Saturday, May 16th, 2009

Two ways of using the phrase awake to itself…..

These are very simple when recognized, and very difficult to talk about.

First, anything happening in experience is already awake to itself as form. Something happens, and it is awake to itself as form where it is.

(Only a trick of the mind makes it appear otherwise. There is a mental image of an observer, usually located in the head area. Another image or story that makes it appear that awareness only belongs to this image of an observer. And yet another image or story of this observer being aware of what is happening in experience. 

Since the observer gestalt is identified with, it is not recognized as form, as content of experience as any other content of experience. The doer and observer gestalts become the eyeball that cannot see itself. And form is not recognized as awareness since awareness is interpreted as belonging only to the observer.)
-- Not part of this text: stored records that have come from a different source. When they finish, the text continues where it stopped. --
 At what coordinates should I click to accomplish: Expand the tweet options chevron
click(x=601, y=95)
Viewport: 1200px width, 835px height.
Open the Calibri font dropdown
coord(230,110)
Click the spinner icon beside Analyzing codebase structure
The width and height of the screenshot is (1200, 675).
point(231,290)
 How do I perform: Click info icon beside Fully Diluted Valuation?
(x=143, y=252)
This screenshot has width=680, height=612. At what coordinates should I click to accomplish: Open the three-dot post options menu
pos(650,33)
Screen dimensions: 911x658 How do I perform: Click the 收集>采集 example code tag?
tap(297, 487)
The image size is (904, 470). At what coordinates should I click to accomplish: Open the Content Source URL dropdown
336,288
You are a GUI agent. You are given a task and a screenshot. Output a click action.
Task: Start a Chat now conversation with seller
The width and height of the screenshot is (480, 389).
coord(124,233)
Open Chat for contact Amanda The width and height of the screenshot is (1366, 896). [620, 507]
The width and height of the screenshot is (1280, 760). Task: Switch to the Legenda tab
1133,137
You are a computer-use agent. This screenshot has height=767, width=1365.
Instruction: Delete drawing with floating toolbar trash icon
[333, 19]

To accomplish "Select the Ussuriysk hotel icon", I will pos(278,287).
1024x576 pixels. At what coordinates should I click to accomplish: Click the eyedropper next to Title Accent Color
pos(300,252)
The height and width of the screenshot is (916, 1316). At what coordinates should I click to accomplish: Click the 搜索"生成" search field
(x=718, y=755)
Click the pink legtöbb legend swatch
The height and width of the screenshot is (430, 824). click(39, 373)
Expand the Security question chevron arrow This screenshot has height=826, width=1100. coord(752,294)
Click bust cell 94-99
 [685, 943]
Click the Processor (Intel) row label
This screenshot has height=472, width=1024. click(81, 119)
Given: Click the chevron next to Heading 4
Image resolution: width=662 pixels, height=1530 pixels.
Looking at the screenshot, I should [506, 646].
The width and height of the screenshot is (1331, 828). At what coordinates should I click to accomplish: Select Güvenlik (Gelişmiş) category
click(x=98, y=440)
The other meaning of awake to itself is that what we are can be awake to itself as ground. Identification is released out of the doer and observer gestalts since all is recognized as already awake to itself where it is, since doing and observing is recognized as happening on their own without any doer or observer, and the doer and observer gestalts are recognized as content of experience as any other content of experience. 

When form is not recognized as already awake to itself, what we are is not awake to itself either. Awareness is interpreted to belong to the observer image, and the observer image is not recognized as simply another content of experience. 

And when what we are is awake to itself, form is recognized as already awake to itself.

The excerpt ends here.